What I realized too late is that (imho) TR doesn’t put enough emphasis on increasing duration in SS before shortening rest, then moving to threshold. It’s a pretty quick progression from short-ish SS to long SS with little rest, then to mid-length (10min) threshold, if you’re not predisposed to that sort of effort.
Also ERG is hell if you’re not used to threshold efforts. The complete lack of micro-rest makes those efforts way worse. My strategy for ERG was (and is) to hang on as long as I could during the work intervals, then when I risked getting trapped in the ERG death spiral, I dropped back to resistance, and stayed there. Much better to finish the workout with wavy power than fail it completely trying to stay in ERG.
I’ve also noticed in past years, and again this year, that I respond really well to VO2 efforts, rising in ability much faster than other zones. I’ve also noticed that as my VO2 work improves, the other zones get dragged up with it. YMMV.

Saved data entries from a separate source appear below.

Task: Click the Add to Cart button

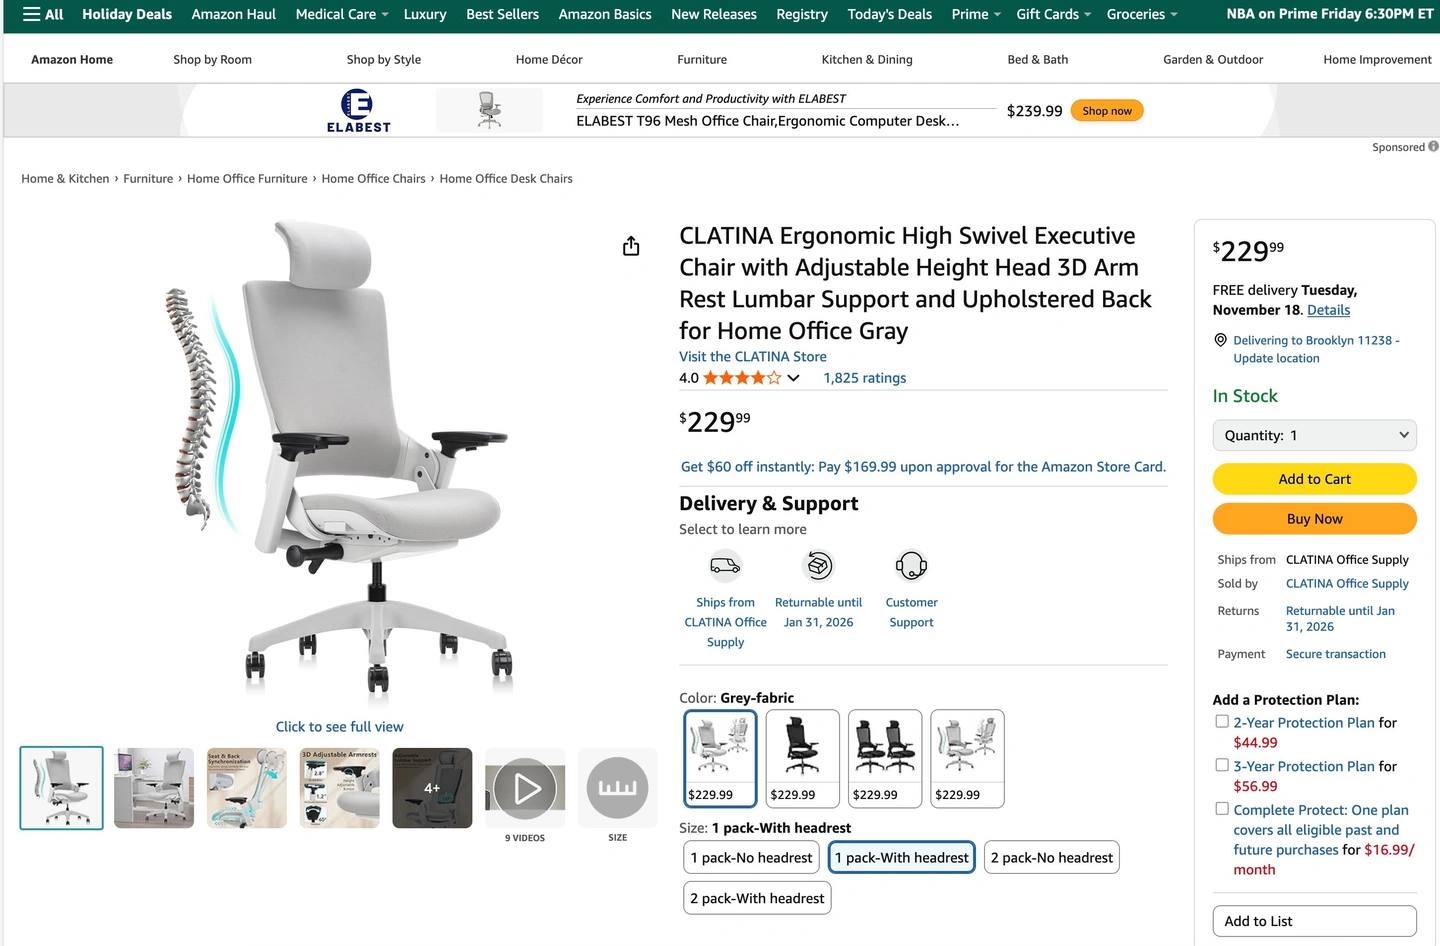Action: (1314, 479)
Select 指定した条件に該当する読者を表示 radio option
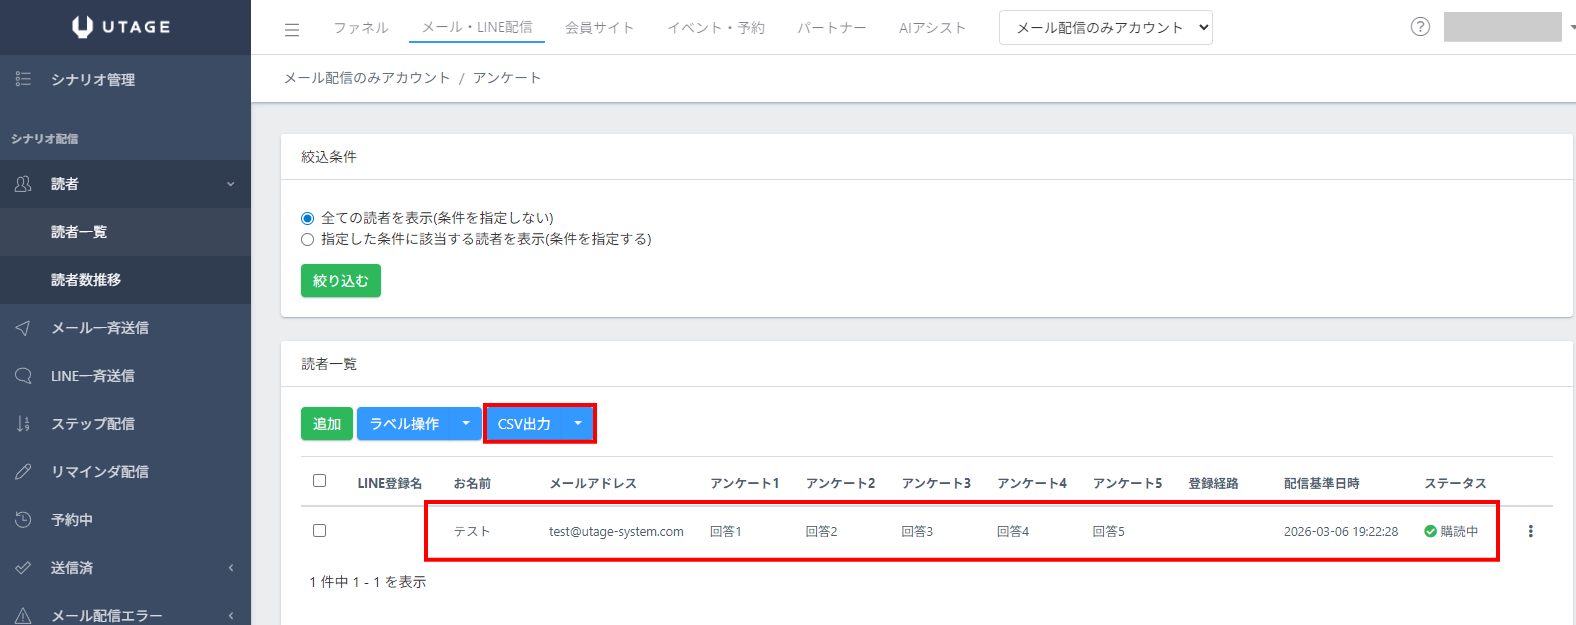Image resolution: width=1576 pixels, height=625 pixels. [308, 240]
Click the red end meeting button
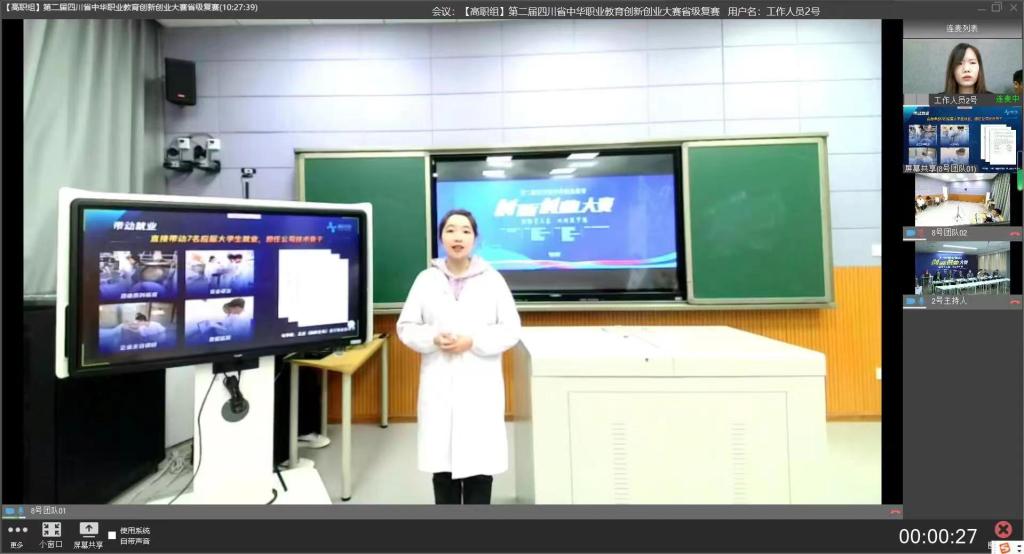The width and height of the screenshot is (1024, 554). tap(1003, 530)
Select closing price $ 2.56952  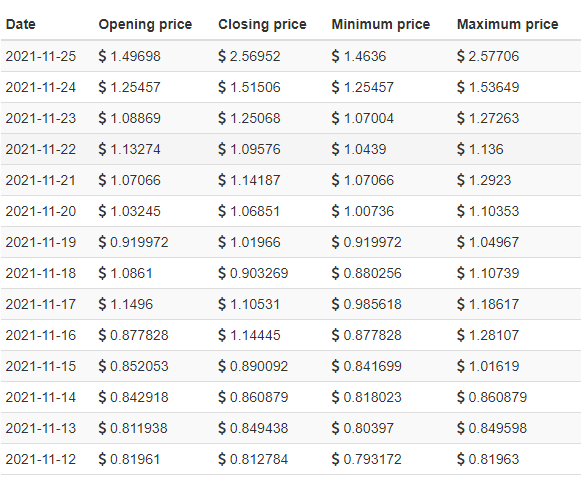pos(249,56)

I suggest you work your way up to the longer threshold efforts, and pick the TR workouts that support that tactic (use alternates for scheduled days). Use sweet spot to your advantage, and build tolerance there before tackling the threshold that is too challenging. Also, unless you’re goals involve lots of threshold efforts, don’t sweat it too much. Do what’s prescribed if you can, or switch in a more achievable alternate if you’re sure you can’t. And ditch erg mode entirely for threshold or longer SS, unless you want the extra challenge for that workout. The mental benefit you’ll get from completing a workout will far outweigh any potential losses from less perfect power numbers, especially if you’re unable to complete it.